São jubilatórios os dias que os cinéfilos vão vivendo se quiserem arriscar o desconfinamento e deslocarem-se às salas de cinema. A começar pela possíbilidade de rever Os Inúteis, o filme de Fellini sobre os tempos da juventude em Rimini e o seu grupo de amigos permanentemente em farra. Franco Interlenghi serviu-lhe de alter ego, mas também por lá andam Alberto Sordi e Franco Fabrizi a farrearem ao som da música do inevitável Nino Rota.
A passagem à idade adulta é inevitável e Roma afigura-se como destino promissor. Assim o faria o jovem Federico, quando para aí se mudou e foi trabalhar para um jornal onde conheceria alguns dos grandes nomes de argumentistas, que determinariam muito do cinema transalpino do pósfascismo.
Quem foi ao Indie pode ter uma descoberta curiosa num documentário de Ehsan Khoshbakht sobre o cinema produzido no Irão do Xá, quando a CIA já tinha cerceado a vontade de Mossadegh em criar uma república moderna e socialista e Khomeini ainda ali não aparecera a demonstrar que as ditaduras assentes em crenças religiosas conseguem ser tão hediondas quanto as derivadas do imperialismo. Os filmes realizados nesse intervalo entre 1953 e 1979 não tinham grande interesse artístico: eram cópias dos modelos ocidentais ou a reprodução das tradições locais, mas são excelentes objetos de análise para quem quiser debruçar-se sobre esse período na perspetiva do historiador ou do sociólogo. Filmfarsi dá-lhes material interessante para o objeto dos seus estudos.
Do Festival de Veneza os nossos apetites abrem-se para o novo filme de Almodovar, o primeiro em língua inglesa e tendo Tilda Swinton e um cão como únicos personagens.
A Voz Humana de Jean Cocteau já fora por ele citado nalguns dos seus filmes, mas agora, em jeito de curtametragem, Almodovar decide abordar o original naquele que também é o seu primeiro título em língua inglesa. É a história de uma mulher meio-ébria, meio-enlouquecda a quem o amante já não aparece há três dias, pondo fim a uma relação de há vários anos.

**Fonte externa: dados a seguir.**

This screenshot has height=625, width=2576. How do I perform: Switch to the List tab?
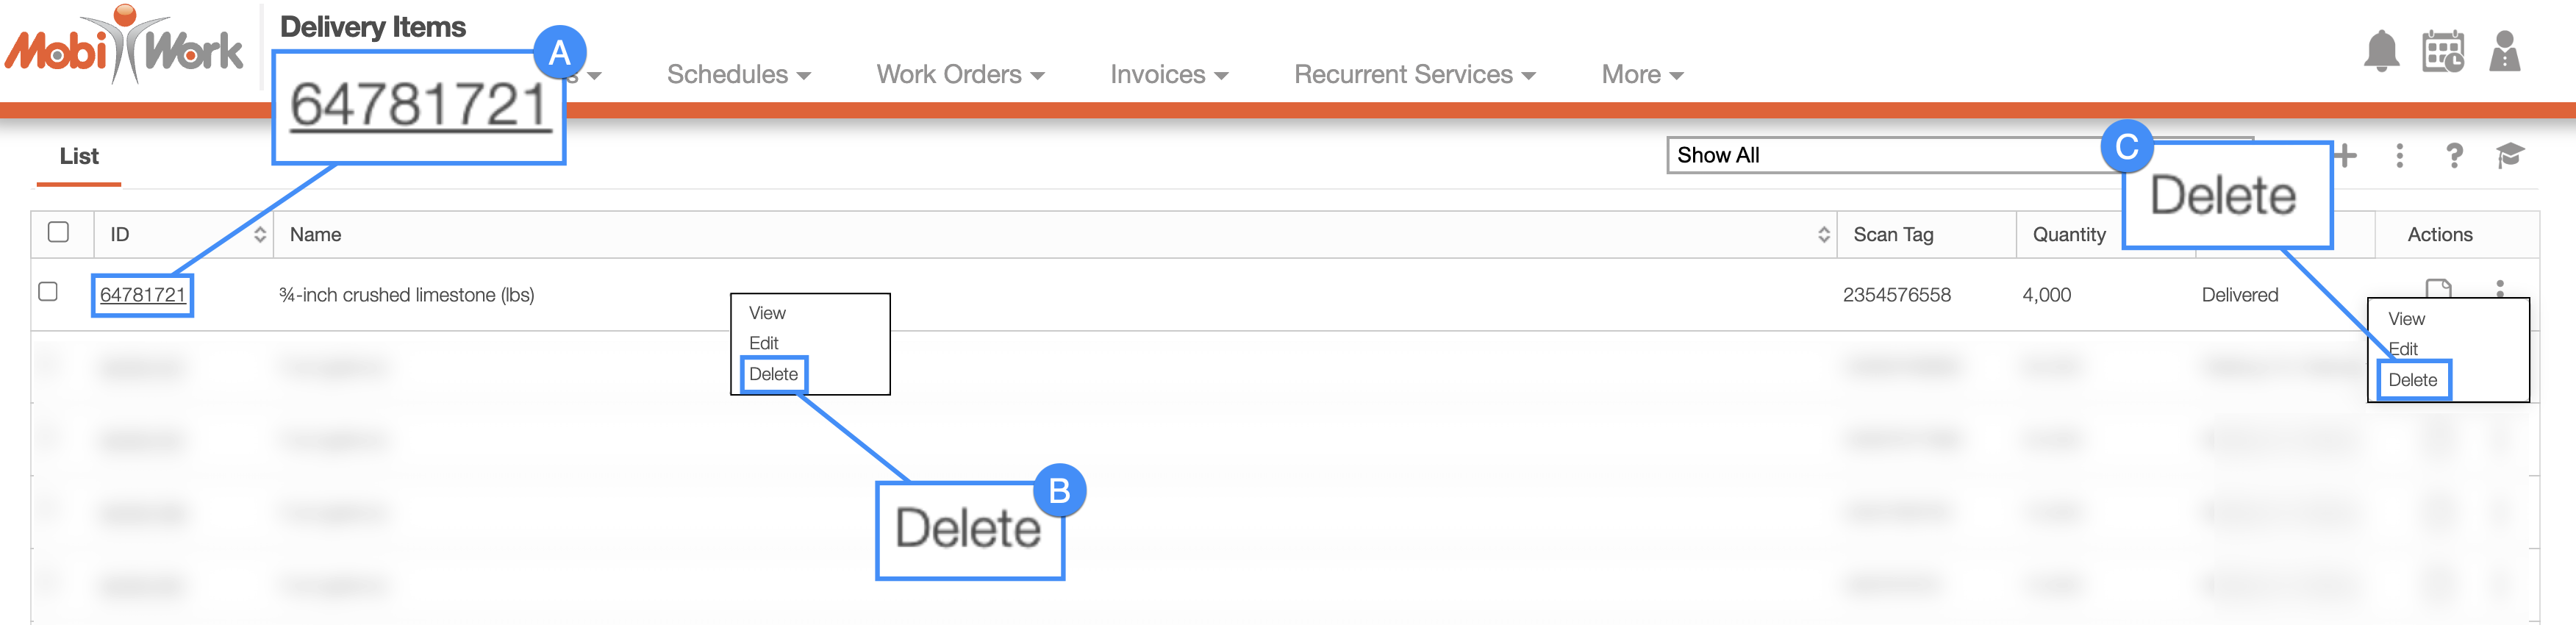tap(79, 156)
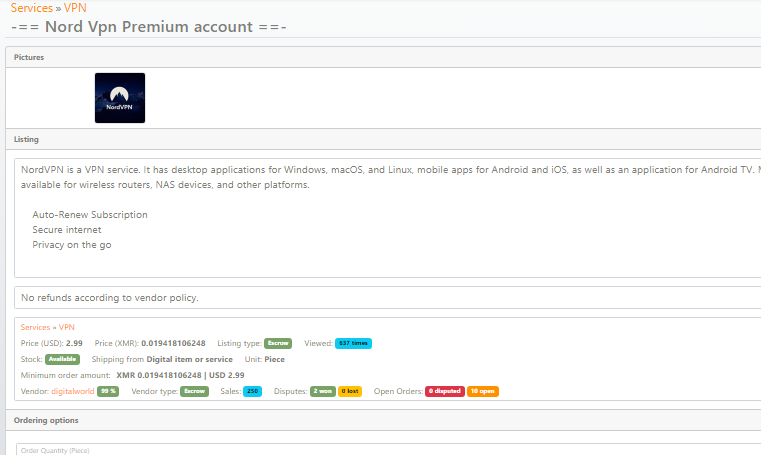761x455 pixels.
Task: Click the 637 times viewed badge
Action: (353, 343)
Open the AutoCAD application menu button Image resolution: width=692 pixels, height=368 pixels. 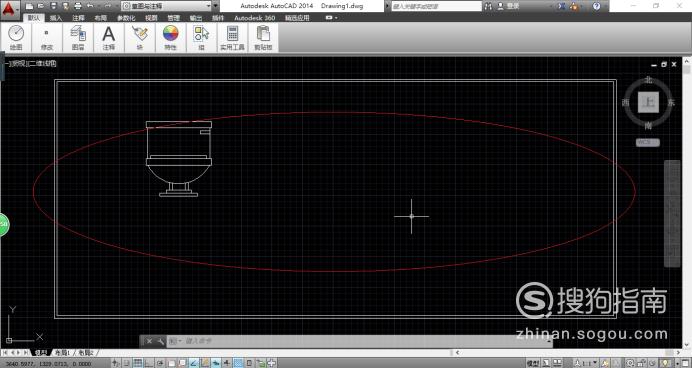pyautogui.click(x=10, y=8)
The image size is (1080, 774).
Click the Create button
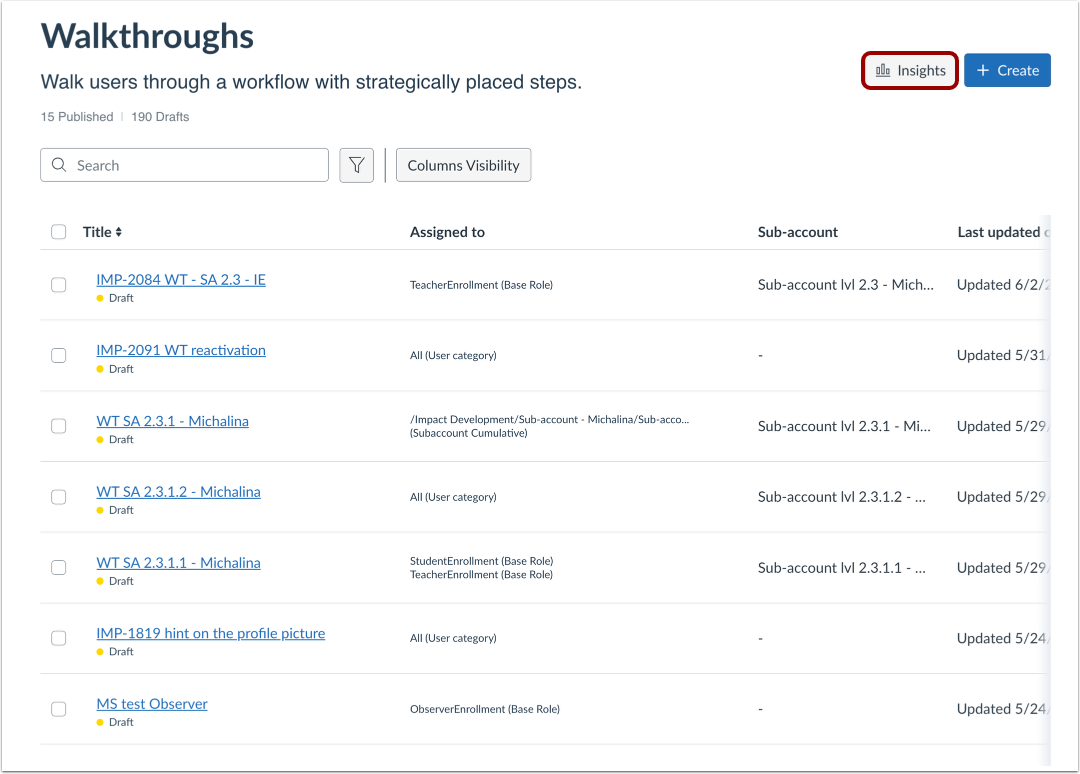pos(1007,70)
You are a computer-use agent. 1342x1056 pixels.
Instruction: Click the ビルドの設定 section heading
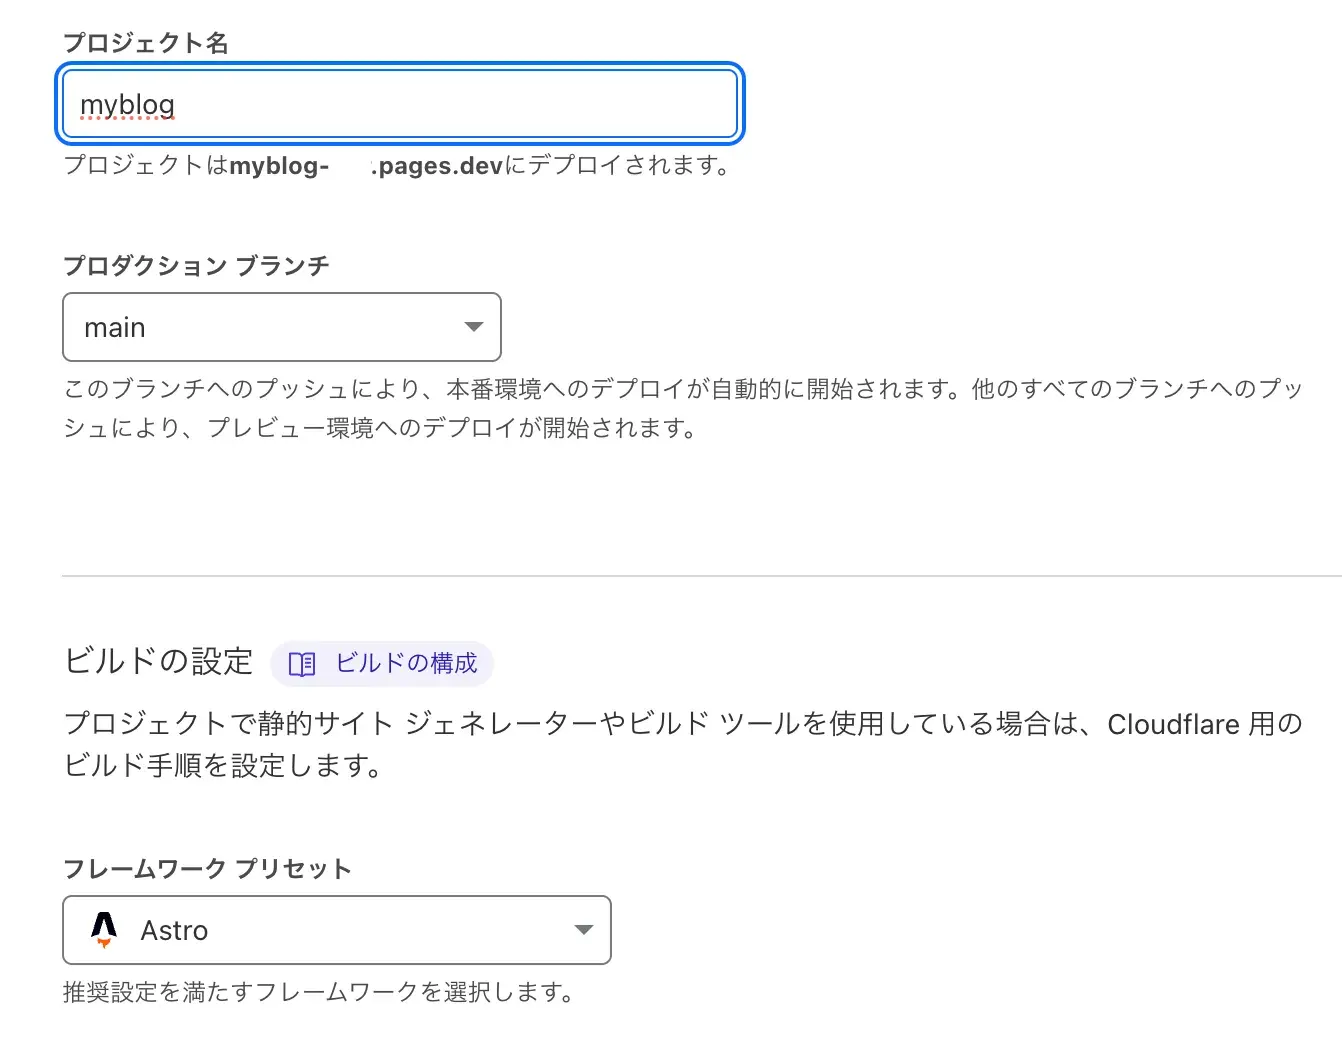[157, 661]
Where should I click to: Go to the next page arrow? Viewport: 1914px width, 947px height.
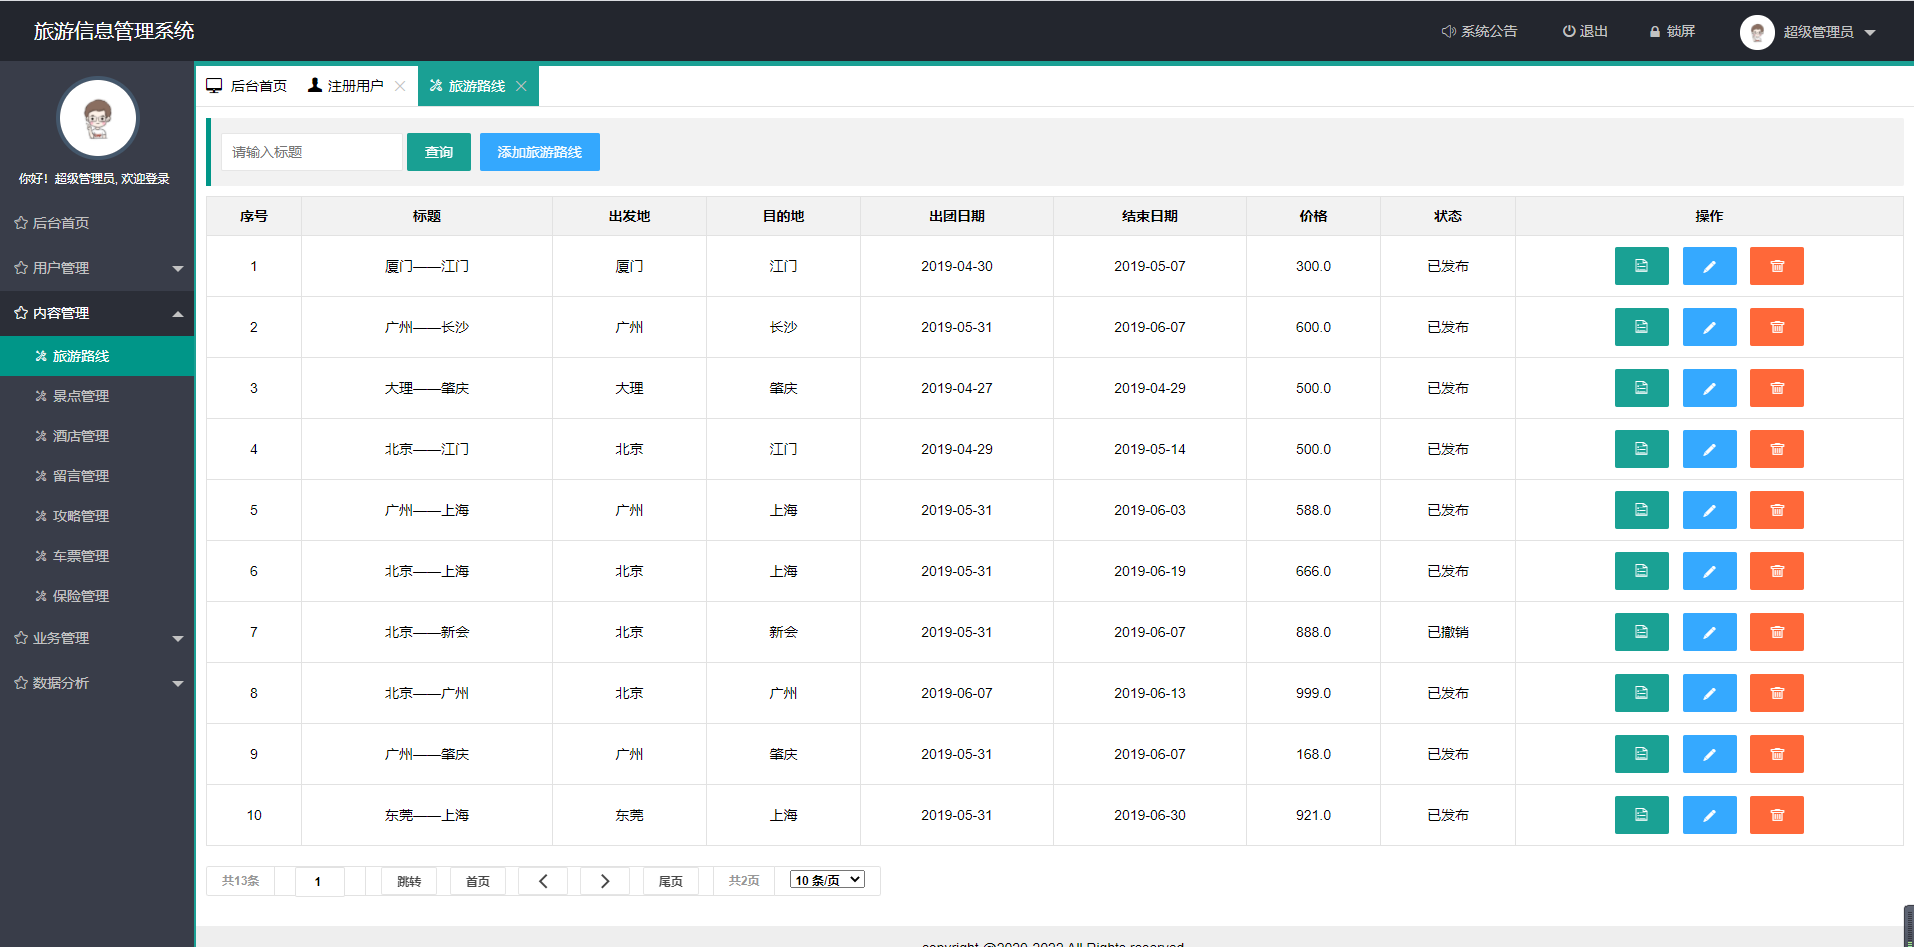[605, 881]
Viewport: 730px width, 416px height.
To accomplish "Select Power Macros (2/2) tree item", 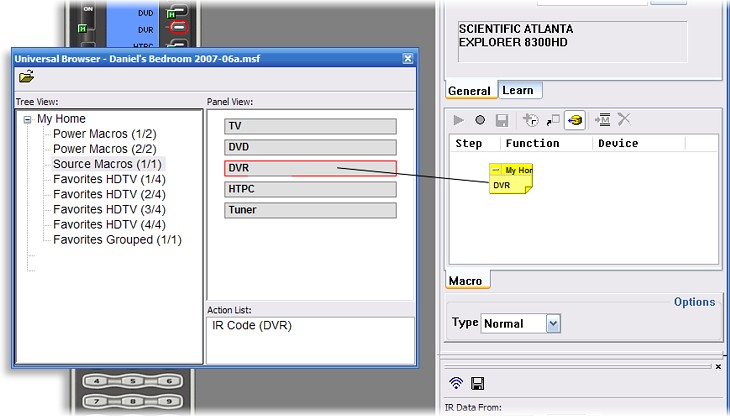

A concluir fica uma proposta para quem se acautela, ficando intramuros, e tem acesso à plataforma HBO: Ridley Scott realizou os dois primeiros episódios da série Raised by Wolves, regressando aos temas dos andróides e da religião. Num mundo apocalítico os ateus procuram que dois robôs eduquem uma nova prole de crianças de acordo com a sua explicação do que ocorre à sua volta, mas uns fanáticos religiosos, os mitraístas, já responsáveis pela destruição da Terra, prosseguem o proselitismo assassino no planeta Kepler 22b onde a Humanidade procura sobreviver.